Study subjects: Healthy volunteers (40 - 79 years) will be included in the study. Informed consent will be obtained before any study related procedures will be performed. All subjects will be extensively screened by research nurses / physician. Exclusion criteria are any condition that interfere with the definition 'healthy" according to the study physician's judgement based on medical history, lab testing, use of medication, and physical exam.

Study design: To establish the Upper Level of Safe intake (USLI) of methionine intake, it is essential to create a dose-response approach of possible negative effects of methionine. To define the Lowest-Observed-Adverse-Effect Level (LOAEL), the investigators suggest a 4 weeks intervention and 2 to 4 weeks washout in healthy volunteers with free methionine at 10 mg/kg body weight/day (=requirement), 25 mg/kg body weight/day, 50 mg/kg body weight/day and 100 mg/kg body weight/day. Pure methionine will be provided by ICAAS. The 4-week intervention period is based on a study in pigs (6). Methionine will be consumed in 3 daily doses. Participants will be advised about their daily dietary intake during the study. Besides the screening visit, each subjects will come back for up to 13 study visits (up to 5 Short study Days (SD, approx. 30 min) and 8 Long study Days (LD, approx. 5 h). On all study days (both SD and LD) the investigators will check parameters of toxicity and measure metabolites of methionine catabolism on the day before each dose intervention, during intervention (2 weeks after the start of each dose intervention; range: +/- 3 days), on the last day of each dose intervention, and 2 weeks after the last dose intervention. Because methionine as a dietary supplement clearly rises a safety issue, we will conduct this experiment in steps. First, subjects will receive the 10 mg/kg body weight/day. The investigators then will analyse all parameters of toxicity, interpret the data and when there are no safety concerns, continue with the next intake level. The study will be stopped at the level when there are apparent safety concerns.

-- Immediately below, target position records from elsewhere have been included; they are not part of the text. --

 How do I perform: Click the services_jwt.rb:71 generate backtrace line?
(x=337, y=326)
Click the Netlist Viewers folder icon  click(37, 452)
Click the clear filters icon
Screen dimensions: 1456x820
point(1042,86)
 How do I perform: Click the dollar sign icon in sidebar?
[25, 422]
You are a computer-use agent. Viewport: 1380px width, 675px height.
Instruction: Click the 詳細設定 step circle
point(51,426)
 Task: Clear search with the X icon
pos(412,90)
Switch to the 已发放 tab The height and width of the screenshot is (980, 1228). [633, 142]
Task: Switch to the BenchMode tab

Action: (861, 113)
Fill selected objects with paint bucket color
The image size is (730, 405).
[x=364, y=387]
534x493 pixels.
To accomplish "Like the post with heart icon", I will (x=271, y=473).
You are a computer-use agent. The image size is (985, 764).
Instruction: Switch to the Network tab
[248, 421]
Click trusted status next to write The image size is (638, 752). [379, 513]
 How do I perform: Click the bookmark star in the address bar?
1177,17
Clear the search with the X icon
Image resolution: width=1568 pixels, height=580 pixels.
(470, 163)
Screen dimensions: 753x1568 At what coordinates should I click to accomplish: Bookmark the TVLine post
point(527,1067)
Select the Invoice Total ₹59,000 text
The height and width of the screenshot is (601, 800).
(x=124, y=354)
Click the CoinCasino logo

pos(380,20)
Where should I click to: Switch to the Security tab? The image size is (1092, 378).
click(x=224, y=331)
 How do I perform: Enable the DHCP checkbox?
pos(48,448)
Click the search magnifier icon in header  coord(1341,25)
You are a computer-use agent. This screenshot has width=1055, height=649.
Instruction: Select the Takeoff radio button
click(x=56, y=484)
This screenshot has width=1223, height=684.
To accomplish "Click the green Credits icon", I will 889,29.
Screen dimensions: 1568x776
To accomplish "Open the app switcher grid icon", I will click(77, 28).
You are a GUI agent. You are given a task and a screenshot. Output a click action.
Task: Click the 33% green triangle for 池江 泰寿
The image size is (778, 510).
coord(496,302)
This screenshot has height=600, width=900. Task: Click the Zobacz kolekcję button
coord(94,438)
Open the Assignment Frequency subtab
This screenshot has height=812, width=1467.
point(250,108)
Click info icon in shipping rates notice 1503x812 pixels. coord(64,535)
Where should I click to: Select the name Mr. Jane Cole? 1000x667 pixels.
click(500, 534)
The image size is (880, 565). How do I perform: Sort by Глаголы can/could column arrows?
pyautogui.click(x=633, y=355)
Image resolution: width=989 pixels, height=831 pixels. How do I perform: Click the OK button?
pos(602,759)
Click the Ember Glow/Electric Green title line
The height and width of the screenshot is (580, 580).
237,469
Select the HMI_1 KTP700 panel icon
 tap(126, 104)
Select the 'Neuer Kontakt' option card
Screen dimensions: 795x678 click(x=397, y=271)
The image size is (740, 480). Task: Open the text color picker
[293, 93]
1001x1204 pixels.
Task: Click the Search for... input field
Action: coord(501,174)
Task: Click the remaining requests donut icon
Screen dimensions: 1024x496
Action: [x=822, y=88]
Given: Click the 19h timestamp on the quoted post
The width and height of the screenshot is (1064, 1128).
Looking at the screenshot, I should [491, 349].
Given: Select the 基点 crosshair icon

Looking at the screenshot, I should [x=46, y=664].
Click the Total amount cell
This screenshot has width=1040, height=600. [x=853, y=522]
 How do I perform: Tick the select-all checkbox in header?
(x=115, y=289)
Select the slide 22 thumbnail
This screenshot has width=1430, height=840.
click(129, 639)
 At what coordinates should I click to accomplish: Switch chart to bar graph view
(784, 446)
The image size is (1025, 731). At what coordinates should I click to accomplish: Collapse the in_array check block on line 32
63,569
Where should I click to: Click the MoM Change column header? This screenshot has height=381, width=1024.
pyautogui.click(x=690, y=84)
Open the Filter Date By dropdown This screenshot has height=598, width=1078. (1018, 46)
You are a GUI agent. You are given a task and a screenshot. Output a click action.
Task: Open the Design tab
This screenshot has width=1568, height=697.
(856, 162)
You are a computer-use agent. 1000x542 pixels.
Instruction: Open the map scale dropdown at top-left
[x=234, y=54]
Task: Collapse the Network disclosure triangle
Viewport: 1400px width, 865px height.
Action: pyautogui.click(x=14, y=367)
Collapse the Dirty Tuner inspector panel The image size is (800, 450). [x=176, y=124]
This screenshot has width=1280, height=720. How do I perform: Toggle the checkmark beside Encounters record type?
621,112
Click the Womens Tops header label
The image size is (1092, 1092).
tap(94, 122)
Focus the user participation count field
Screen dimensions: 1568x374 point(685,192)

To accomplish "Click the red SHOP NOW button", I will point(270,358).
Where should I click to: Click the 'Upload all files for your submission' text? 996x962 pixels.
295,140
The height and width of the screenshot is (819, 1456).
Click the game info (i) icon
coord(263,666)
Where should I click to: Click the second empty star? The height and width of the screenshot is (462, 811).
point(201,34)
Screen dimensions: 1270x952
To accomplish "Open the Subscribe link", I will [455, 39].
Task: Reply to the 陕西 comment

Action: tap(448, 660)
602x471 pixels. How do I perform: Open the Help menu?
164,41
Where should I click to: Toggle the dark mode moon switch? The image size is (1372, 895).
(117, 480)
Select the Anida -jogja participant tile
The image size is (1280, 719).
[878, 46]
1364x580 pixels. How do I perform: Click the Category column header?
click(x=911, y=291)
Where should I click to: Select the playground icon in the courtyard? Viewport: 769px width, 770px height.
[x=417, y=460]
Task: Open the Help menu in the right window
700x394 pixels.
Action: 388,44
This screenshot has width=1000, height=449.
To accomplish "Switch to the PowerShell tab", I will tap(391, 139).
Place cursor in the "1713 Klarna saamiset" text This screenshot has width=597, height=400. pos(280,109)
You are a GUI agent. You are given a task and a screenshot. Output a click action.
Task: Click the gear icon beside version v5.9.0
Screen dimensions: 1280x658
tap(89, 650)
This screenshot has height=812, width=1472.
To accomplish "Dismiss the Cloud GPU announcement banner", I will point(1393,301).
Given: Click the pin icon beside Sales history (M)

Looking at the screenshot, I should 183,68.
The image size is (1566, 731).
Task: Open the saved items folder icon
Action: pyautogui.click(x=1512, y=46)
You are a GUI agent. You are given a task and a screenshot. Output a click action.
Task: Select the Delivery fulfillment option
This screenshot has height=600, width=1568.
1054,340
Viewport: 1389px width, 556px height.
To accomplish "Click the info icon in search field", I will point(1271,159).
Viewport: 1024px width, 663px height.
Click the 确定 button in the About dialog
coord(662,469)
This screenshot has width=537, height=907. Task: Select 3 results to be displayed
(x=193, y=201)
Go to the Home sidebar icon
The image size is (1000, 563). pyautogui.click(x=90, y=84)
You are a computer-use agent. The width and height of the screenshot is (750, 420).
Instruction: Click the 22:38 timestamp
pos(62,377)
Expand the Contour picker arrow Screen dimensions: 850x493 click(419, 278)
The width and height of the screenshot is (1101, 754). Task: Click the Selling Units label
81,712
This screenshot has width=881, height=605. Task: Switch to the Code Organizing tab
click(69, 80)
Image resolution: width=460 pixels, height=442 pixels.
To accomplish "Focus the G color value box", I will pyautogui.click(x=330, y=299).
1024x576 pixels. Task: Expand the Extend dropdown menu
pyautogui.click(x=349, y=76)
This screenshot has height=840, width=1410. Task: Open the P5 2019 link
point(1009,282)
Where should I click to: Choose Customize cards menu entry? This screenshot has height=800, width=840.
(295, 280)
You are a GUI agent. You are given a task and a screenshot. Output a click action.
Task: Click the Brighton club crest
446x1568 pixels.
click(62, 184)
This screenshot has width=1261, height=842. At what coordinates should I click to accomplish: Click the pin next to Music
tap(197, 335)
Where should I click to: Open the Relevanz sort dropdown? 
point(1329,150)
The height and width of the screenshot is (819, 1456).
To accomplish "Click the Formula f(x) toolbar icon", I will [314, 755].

The study will take place at the research facility of the Center for Translational Research on Aging and Longevity (CTRAL), Texas A&M University. The subject will be asked to arrive in the fasted state on both the screening and all study days. On the screening day, body weight and height will be measured and Dual-energy X-ray absorptiometry (DXA) will be performed to measure body composition. On both SD and LD a medical interview will be performed and a toxicity questionnaire completed (see attached protocol). Furthermore on a SD two blood samples will be taken (up to 30 ml). On a LD, one catheter will be inserted in the peripheral vein of an arm for blood sampling (18 samples in total, up to 80 ml per LD) and questionnaires related to cognition, health status and well being may or may not be completed by the subject (see attached protocol). After a baseline blood sample is taken, a stable isotope pulse is provided through the same line. The baseline sample will be used to test toxicity parameters in blood, plasma homocysteine concentration, the plasma concentrations of products of the methionine degrading transamination and sulfoxidation route, and to establish background enrichment of stable isotopes. Samples obtained after the pulse will provide information about transmethylation of methionine, and GSH synthesis. Subjects will be called every week to check compliance regarding supplement intake and to answer questions regarding health and well-being. Subjects who discontinue the study during the study will not be replaced.